On October 30 2011, the New York Times published an editorial written by Jobs’ sister Mona Simpson, “A Sister’s Eulogy for Steve Jobs.” In it, Simpson wrote of what Jobs’ said last before his death:
This had to be done. Even now, he had a stern, still handsome profile, the profile of an absolutist, a romantic. His breath indicated an arduous journey, some steep path, altitude.
He seemed to be climbing.
But with that will, that work ethic, that strength, there was also sweet Steve’s capacity for wonderment, the artist’s belief in the ideal, the still more beautiful later.
Steve’s final words, hours earlier, were monosyllables, repeated three times.

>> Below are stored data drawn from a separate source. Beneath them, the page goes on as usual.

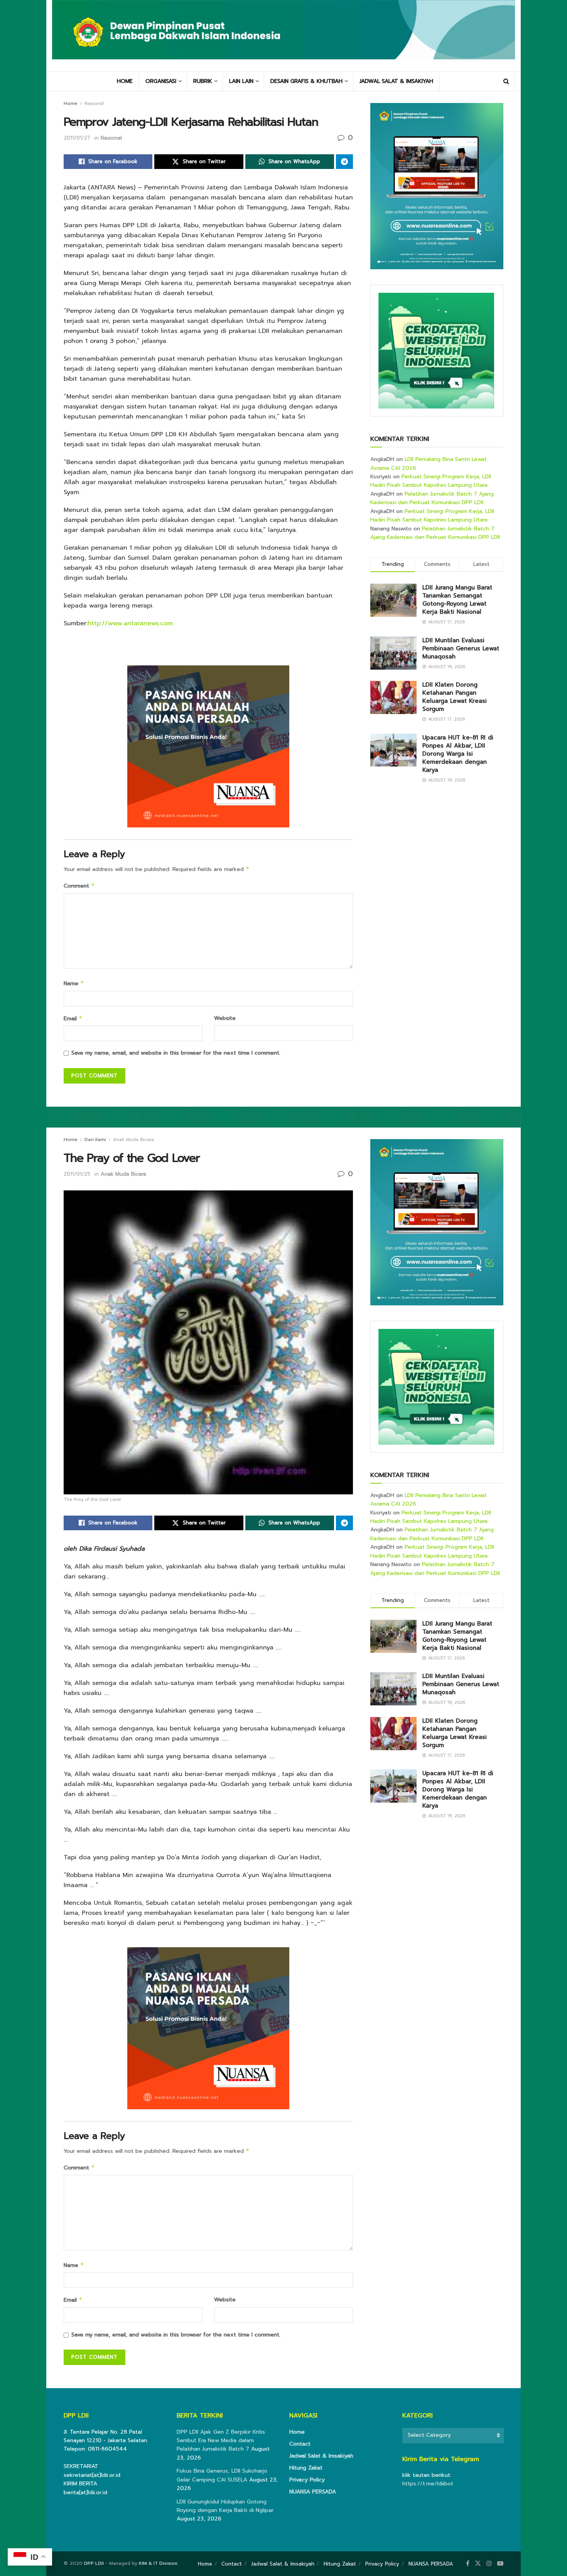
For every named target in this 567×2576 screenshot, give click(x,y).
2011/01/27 (77, 138)
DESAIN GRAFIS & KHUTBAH (306, 81)
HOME (125, 81)
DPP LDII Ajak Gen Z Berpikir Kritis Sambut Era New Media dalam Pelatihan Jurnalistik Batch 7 (221, 2440)
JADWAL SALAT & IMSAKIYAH (396, 81)
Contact (299, 2444)
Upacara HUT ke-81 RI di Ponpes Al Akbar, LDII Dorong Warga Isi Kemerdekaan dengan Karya (457, 753)
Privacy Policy (307, 2480)
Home (71, 103)
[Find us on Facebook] (467, 2563)
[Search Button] (506, 81)
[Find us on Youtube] (500, 2563)
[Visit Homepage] (283, 35)
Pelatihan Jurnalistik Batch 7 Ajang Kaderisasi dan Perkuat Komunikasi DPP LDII (432, 498)
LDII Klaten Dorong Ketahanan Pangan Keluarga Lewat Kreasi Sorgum (454, 696)
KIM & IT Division (158, 2563)
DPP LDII (94, 2563)
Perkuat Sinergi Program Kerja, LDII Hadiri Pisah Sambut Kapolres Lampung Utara (430, 481)
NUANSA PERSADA (312, 2492)
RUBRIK (202, 81)
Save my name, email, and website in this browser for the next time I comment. (175, 1053)
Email (73, 1019)
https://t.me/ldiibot (427, 2484)
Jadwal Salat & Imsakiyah (321, 2456)
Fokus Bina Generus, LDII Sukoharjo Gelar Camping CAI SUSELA (222, 2475)
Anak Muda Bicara (133, 1139)
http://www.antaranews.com (130, 623)
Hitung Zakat (305, 2468)
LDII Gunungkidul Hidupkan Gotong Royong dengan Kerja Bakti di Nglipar (225, 2506)
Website (225, 1018)
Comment (79, 886)
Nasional (94, 103)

Before embarking, he’d looked at his sister Patty, then for a long time at his children, then at his life’s partner, Laurene, and then over their shoulders past them.
Steve’s final words were:
OH WOW. OH WOW. OH WOW.
Simpson’s piece noted that Jobs had been “successful at a young age,” but the words “money” and “wealth” did not appear in it. In a subsequent portion, she (not he) recalled Jobs’ occasional disinterest in material things:
[Jobs and his family] once embarked on a kitchen remodel; it took years. They cooked on a hotplate in the garage. The Pixar building, under construction during the same period, finished in half the time. And that was it for the Palo Alto house. The bathrooms stayed old. But — and this was a crucial distinction — it had been a great house to start with; Steve saw to that.
This is not to say that he didn’t enjoy his success: he enjoyed his success a lot, just minus a few zeros. He told me how much he loved going to the Palo Alto bike store and gleefully realizing he could afford to buy the best bike there.
Incorrect versions of Steve Jobs’ last words have circulated online since at least 2015, likely attributed to him because of his association with the highly successful Apple brand. However, the only last words attributed to Jobs by his loved ones who were present when he died are “oh wow,” not a lengthy exhortation on the merits of eschewing material success.